* Brief *
Repeat word for word the part of the theatergoing research text starting with "My investigation into" and going on through "the French Revolution.".

* Text extract *
▼

Alexei Evstratov

junior fellow
EURIAS cohort 2014/2015
discipline Cultural Studies
Assistant Professor of Russian Literature at the University of Lausanne

Research project

Fictions of Order: Social Representations in the European Theatre from the Napoleonic Wars to the Russian Revolution

 

My project looks at the history of theatergoing in France told by theatregoers themselves. Two very general questions frame my research: (i) How does what one today would call “entertainment” inform individuals’ knowledge of the social world and their place in it? (ii) In this respect what are those specific features of performances whereby members of the audience share the same geographic space (e.g. movie theater, stadium) and can see and interact with each other? To put it more synthetically – what happens when an individual encounters a fictional representation of social reality as part of an audience, and how is it important for the individual’s aesthetic experience and everyday life?

 

My investigation into the cultural history of theatergoing focuses is on the “long” eighteenth century and, more specifically, on the French Revolution.

Eighteenth-century France was the paragon of a “cultural empire”; its domestic policies and international status were in many ways grounded in the prestige of francophone cultural production. While the French Revolution changed the political regime and reconfigured social groups and institutions, theater has enabled me to observe continuity in the models of subjective perception and political domination, which need to be further explored and interpreted.

 

In many ways eighteenth-century notions of drama and performance inform how we commonly think about social representations, subjective perception and the collective response to spectacles as well as the distinction between private and public spheres. It was during this period that institutionalized theatrical performances rapidly gained new audiences both geographically (from big urban centers to national and international peripheries) and socially (from urban elites to a broader range of audiences). This had a strong impact on certain technologies of performance, from theater architecture to acting and stage effects.

▲

* Given information *

▼

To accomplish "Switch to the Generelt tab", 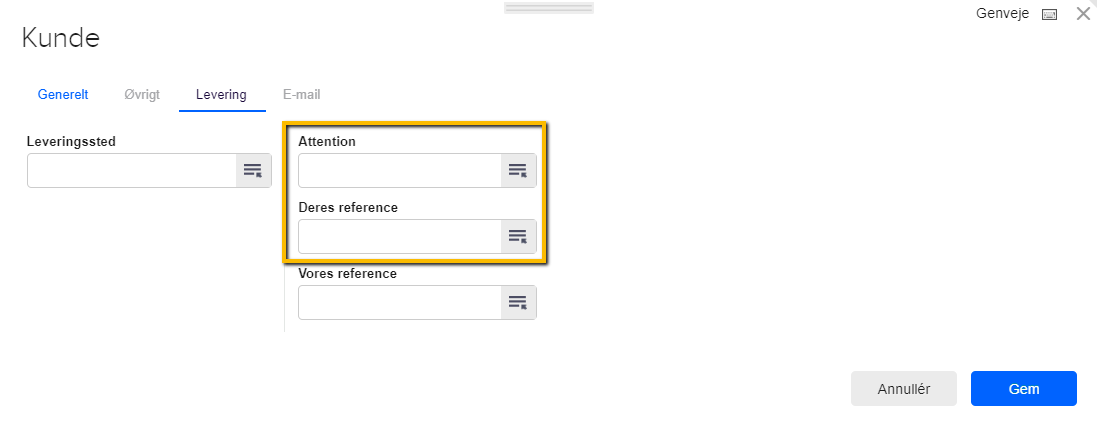I will click(x=63, y=95).

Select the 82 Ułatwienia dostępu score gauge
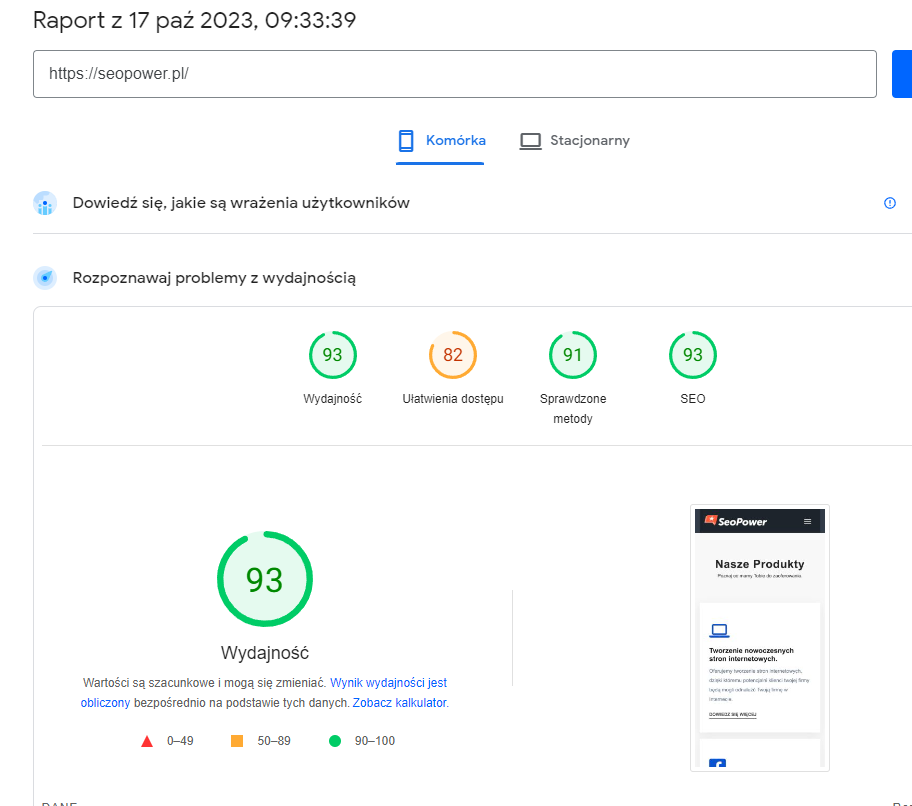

▲

* Problem solution *
My investigation into the cultural history of theatergoing focuses is on the “long” eighteenth century and, more specifically, on the French Revolution.